By dawn, a second banner had joined the Range’s emblem above the citadel. A woman’s silhouette against a field of gold. The Bright Order.
I should have been able to do something. Anything. But I was just a man with a sword and a handful of thugs in my control, and so I sat and drank and watched as the remaining officers welcomed High Witness Thierro into the citadel and declared the Witnesses the protectors of Valengrad.
16
I brought my people together and told them what had gone down. How things stood in the city now. After their light show and shield, the Bright Order were the Guardians of the Range.
The generals had remained loyal to Davandein and beat a retreat with her. They’d not seen it prudent to risk long-standing positions for a change in the wind, or to remain in a city under siege. Colonel Koska, who I’d seen among the crowd in the plaza, was the highest ranker left. He met with High Witness Thierro, and they agreed to share power temporarily while an envoy was sent to the grand prince requesting that he install a new marshal. The Order didn’t go as far as to declare themselves lords of the Range. Thierro was running his show with a diplomat’s touch.
Outside, celebrations rang through the streets. People were dead, their bodies cooling in makeshift morgues, but somehow the populace felt liberated. They waited for the shield to rise over the city again that night, as though the Bright Order’s defiance of the drudge’s missiles were some kind of victory. Maybe it was
.
My own little group was more realistic about the situation we now found ourselves in. Tnota, Casso, Maldon and I sat together over a few bottles of Whitelande firewater and tried to plan a new move. Valiya sipped her tea.
‘Our situation is unchanged,’ I said, having thought about it long and hard. ‘The Eye is still our priority, and until it’s back in that vault we’ll keep hunting for it. What happens to the city next depends on how the grand prince reacts and at a guess, he will appoint a new marshal. Probably Marshal Herrich, from Three-Six. If not, then Marshal Ngoya, down at Station Four. Either way, our duty is to retrieve the Eye.’

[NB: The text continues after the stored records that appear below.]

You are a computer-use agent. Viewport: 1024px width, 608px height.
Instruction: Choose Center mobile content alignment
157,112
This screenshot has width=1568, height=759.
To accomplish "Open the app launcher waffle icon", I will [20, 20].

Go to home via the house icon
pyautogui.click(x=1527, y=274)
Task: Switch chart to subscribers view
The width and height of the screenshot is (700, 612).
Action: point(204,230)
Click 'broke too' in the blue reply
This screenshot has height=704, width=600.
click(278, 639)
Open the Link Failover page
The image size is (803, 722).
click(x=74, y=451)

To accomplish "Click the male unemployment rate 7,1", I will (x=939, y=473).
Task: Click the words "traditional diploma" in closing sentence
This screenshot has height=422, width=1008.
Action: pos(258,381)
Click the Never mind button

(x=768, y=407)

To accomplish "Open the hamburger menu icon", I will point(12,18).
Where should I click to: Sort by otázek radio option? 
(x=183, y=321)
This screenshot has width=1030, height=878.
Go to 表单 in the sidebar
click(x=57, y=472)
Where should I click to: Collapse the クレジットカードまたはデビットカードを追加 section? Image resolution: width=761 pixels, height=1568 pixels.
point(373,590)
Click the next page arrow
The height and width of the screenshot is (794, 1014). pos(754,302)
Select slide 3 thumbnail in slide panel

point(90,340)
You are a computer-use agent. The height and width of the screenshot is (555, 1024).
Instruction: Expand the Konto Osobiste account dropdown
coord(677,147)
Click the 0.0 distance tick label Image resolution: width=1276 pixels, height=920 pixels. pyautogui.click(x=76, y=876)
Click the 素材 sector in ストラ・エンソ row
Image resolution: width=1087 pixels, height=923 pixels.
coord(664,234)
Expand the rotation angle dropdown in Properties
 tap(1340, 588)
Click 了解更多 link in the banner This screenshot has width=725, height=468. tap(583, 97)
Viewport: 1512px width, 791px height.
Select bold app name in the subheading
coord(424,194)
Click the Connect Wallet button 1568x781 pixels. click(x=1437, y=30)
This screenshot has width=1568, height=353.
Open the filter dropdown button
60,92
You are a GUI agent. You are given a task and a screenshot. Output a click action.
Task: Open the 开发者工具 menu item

‘At least people are being allowed out of the city now,’ Casso said. He had a sweaty look about him, eyes a little fried.
‘That what you want? You want to get out of here?’
‘The bombardment isn’t over,’ he said. ‘I been thinking about it.’
‘You’re free to go if you want to,’ I said. ‘I won’t hold you here against your will. You aren’t sworn to serve.’
He thought about it a few moments, looking increasingly uncomfortable.
‘Reckon I’ll stay for now,’ he said. I nodded, poured him another drink and whizzed it across the table to him. It’s the small gestures that we remember the most. Loyalty is more easily bought with a few cups of spirit than salary or duty.
‘I need to go,’ Casso said, embarrassed, shortly before dark. He’d wanted to see the gathering in the Grandspire’s plaza for himself. A yellow scarf protruded from his pocket – didn’t want to put it on in front of us. I made no comment, but my own people were starting to believe as well.
The siren began right alongside the song and the night’s terrors had begun. We watched through the window as the shield appeared over the city again, a glowing web of stars across the night.